Wednesday, November 2, 2022

Unfrozen Flu

At the moment that the ferret bit him, the researcher was smack in the middle of Manhattan, in a lab one block from Central Park’s East Meadow. It was the Friday afternoon before Labor Day in 2011, and people were rushing out of the city for a long weekend. Three days earlier, the ferret had been inoculated with a recombinant strain of 1918 influenza, which killed between 20 and 50 million people when it swept through the world at the end of World War I. To prevent it from sparking another pandemic, 1918 influenza is studied under biosafety level 3 conditions, the second-tightest of biosafety controls available. The researcher at Mount Sinai School of Medicine (now Icahn School of Medicine at Mount Sinai) was wearing protective equipment, including two pairs of gloves. But the ferret bit hard enough to pierce through both pairs, breaking the skin of his left thumb.

The flu is typically transmitted through respiratory droplets, and an animal bite is unlikely to infect a scientist. But with a virus as devastating as 1918 flu, scientists are not supposed to take any chances. The researcher squeezed blood out of the wound, washed it with an ethanol solution, showered, and left the lab. A doctor gave him a flu shot and prescribed him Tamiflu. Then, after checking that he lived alone, a Mount Sinai administrator sent him home to quarantine for a week, unsupervised, in the most densely populated city in the United States. As documents obtained by The Intercept show, staff told him to take his temperature two times a day and to wear an N95 respirator if he got sick and needed to leave for medical care.

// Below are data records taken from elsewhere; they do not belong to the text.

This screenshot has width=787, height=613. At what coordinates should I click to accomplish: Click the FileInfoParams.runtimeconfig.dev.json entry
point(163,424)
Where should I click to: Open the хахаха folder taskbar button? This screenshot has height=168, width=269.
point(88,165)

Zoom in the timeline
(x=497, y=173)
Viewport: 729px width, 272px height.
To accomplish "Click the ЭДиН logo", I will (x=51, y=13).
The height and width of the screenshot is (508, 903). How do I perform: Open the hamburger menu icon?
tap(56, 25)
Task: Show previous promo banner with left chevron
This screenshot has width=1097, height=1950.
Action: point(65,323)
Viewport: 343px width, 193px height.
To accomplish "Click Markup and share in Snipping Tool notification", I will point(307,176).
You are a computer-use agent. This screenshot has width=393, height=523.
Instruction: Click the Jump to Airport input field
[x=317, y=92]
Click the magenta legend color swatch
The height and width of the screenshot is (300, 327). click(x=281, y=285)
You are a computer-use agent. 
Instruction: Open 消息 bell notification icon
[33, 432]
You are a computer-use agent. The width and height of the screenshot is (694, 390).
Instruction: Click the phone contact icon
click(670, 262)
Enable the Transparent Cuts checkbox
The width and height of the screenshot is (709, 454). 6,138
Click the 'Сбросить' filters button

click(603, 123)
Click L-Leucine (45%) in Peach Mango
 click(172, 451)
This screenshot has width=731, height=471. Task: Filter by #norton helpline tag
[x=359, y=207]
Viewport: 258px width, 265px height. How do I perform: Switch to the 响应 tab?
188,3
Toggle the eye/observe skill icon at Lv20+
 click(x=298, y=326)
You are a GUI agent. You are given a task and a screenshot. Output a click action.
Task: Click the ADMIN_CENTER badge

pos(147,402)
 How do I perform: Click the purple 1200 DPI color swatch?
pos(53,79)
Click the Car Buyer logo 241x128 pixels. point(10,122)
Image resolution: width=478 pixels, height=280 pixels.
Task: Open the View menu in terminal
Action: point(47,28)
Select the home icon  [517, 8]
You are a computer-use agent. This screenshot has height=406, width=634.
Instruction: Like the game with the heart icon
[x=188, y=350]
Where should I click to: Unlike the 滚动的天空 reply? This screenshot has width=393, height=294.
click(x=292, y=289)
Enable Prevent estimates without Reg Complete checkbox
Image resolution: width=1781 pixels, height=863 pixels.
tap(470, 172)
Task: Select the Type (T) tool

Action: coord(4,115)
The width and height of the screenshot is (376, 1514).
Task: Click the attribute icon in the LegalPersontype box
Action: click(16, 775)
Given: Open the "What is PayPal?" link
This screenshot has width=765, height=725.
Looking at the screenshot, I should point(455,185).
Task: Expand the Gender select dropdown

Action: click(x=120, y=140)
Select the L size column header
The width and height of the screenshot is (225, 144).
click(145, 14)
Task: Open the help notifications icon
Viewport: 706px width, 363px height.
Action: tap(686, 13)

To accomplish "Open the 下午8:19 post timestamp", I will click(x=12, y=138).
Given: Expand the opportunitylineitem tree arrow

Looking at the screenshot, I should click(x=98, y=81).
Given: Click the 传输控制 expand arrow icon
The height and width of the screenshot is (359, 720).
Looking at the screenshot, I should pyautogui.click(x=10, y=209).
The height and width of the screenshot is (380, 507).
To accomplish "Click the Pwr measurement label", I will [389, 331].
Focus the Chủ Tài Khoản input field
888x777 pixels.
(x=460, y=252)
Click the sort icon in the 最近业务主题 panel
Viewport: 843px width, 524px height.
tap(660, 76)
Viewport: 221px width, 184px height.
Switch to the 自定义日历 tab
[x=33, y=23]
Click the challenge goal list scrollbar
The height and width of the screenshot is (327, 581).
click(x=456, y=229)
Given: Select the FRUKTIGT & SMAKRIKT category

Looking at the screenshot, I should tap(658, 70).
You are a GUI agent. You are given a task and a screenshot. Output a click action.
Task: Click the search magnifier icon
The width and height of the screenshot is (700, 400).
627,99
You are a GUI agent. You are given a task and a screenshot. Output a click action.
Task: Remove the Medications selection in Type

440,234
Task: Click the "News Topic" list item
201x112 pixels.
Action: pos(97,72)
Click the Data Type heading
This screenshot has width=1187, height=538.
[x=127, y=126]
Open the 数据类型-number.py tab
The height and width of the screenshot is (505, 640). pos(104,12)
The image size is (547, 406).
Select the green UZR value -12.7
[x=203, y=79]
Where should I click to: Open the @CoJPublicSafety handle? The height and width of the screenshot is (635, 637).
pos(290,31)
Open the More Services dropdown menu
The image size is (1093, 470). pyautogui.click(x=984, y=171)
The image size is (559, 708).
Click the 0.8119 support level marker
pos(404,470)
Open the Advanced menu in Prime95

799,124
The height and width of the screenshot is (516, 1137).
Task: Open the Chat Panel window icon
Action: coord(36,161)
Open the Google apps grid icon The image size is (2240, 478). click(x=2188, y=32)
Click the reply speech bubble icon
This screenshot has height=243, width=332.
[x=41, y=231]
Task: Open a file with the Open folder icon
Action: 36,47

NIH guidelines say that only people exposed through their respiratory tract or mucous membranes need to be isolated in a dedicated facility, rather than at home. But some experts contend that the protocols governing research with the most dangerous pathogens should be stronger. “That is a pretty significant biosafety breach,” said Gregory Koblentz, director of the Biodefense Graduate Program at George Mason University’s Schar School of Policy and Government. Simon Wain-Hobson, a virologist at the Pasteur Institute in Paris, agreed: “Say the risk was 0.1 percent. But if he just happened to be unlucky, then the consequences would be absolutely gigantic.” A researcher stuck in a small apartment in New York City might be tempted to venture outside to get food or fresh air, he added.

Jesse Bloom, an evolutionary virologist at Fred Hutchinson Cancer Center, said that Mount Sinai’s response seemed appropriate. But, he said, the episode shows that “accidents sometimes happen even where there isn’t negligence.” In his view, the solution was simpler: 1918 influenza is so dangerous that experiments with it shouldn’t be done at all.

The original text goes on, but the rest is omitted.